Dairy Markets in ‘Process of Bottoming Out’

 |  By: Jim Dickrell

If there’s any silver lining in today’s dairy markets, it’s that the markets likely won’t get much worse, says Dan Basse, an ag economist and president of AgResource Company based in Chicago.

Basse spoke at this week’s Professional Dairy Producers of Wisconsin Business Conference in Madison. “I think the dairy industry is in the process of bottoming out,” he told some 1,100 attendees. He doesn’t foresee a lot of downside risk in milk prices, with Class III prices trading in the $13 to $17 range this year.

“I don’t think dairy markets will go down very much unless President Trump makes a mistake,” he says.

One of the problems has been the strong U.S. dollar, which makes it difficult for U.S. dairy and other ag products to be competitive globally. “We need the U.S. dollar to drop 20 to 30% to spark a lasting U.S. ag economy recovery and cut non-U.S. world ag production,” he says.

The dollar is down 6% in the last 9 months, triggered in part by President Trump’s erratic and unpredictable behavior. Trump’s actions are taking global confidence in the U.S. down. “In a strange way, that has been good for all of us [in terms of making U.S. products more competitive globally],” he says.

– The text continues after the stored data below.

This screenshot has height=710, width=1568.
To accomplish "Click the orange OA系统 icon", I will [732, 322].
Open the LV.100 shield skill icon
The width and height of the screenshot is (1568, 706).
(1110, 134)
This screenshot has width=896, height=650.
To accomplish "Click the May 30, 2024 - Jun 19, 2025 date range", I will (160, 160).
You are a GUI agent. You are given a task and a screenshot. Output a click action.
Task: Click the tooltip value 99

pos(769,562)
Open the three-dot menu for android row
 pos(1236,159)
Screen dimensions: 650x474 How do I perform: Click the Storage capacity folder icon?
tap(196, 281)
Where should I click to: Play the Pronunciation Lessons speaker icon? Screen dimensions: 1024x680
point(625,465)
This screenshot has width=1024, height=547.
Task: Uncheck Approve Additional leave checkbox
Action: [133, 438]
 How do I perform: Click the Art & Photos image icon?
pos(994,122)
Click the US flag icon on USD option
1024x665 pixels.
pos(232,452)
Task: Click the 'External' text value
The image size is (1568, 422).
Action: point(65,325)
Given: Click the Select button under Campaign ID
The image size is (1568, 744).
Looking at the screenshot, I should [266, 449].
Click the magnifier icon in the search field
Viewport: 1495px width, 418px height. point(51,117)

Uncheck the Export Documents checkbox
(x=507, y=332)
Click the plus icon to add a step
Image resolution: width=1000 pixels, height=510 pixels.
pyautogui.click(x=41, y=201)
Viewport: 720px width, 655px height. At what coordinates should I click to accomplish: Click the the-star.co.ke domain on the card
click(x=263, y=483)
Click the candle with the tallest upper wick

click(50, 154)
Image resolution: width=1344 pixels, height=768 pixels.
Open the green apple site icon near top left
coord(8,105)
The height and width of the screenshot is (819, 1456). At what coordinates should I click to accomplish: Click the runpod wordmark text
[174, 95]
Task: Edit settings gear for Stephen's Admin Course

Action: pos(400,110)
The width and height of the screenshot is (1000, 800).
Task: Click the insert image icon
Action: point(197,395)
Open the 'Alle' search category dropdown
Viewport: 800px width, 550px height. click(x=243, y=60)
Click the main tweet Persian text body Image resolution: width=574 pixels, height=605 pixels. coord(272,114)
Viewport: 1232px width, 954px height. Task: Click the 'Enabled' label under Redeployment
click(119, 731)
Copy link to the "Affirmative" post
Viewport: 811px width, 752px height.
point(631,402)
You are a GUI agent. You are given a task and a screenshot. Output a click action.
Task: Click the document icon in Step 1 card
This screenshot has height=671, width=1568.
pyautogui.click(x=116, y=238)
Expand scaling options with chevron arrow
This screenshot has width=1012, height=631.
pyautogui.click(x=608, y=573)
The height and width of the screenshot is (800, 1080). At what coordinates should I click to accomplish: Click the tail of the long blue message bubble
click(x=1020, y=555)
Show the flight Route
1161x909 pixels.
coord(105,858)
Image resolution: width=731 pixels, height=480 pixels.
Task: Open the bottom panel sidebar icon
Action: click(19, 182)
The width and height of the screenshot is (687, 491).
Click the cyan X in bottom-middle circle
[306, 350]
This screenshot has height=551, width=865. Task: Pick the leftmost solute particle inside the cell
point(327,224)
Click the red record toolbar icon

U.S. dairy exports are expected to grow 6% in 2018, says Basse. But for a full price recovery back to $24/cwt milk, exports would have to grow some 50%, going from 14% of current U.S. production to 21%. That could only happen with a combination of better marketing of U.S. products globally and a continued decline in the value of the U.S dollar. Such a rebound is not expected and unlikely this year, he says.

“We need to build demand for butter and powder, assuming Trump will allow it to happen,” he says. If President Trump imposes tariffs on Chinese products, that could result in retaliatory tariffs on U.S. dairy products moving into China. Tearing up the North American Free Trade Agreement (NAFTA) with Canada and Mexico could also create major trade disruptions.

While there may be few short-term opportunities to lock in better milk prices, Basse urges dairy farmers to pay attention to costs. For example, if the drought in the High Plains spreads east, that could mean higher feed prices, particularly for forages. If you have an opportunity to look down current feed prices, now may be the time to do so, he says.

Basse also sees a flood of cattle coming to market in the second quarter of 2018 as cattle were placed into feed yards sooner than normal due to poor pastures. Those cattle will be coming to market sooner rather than later. If you have an opportunity to cull older or poor performing cows, now might be the time to do it, he says.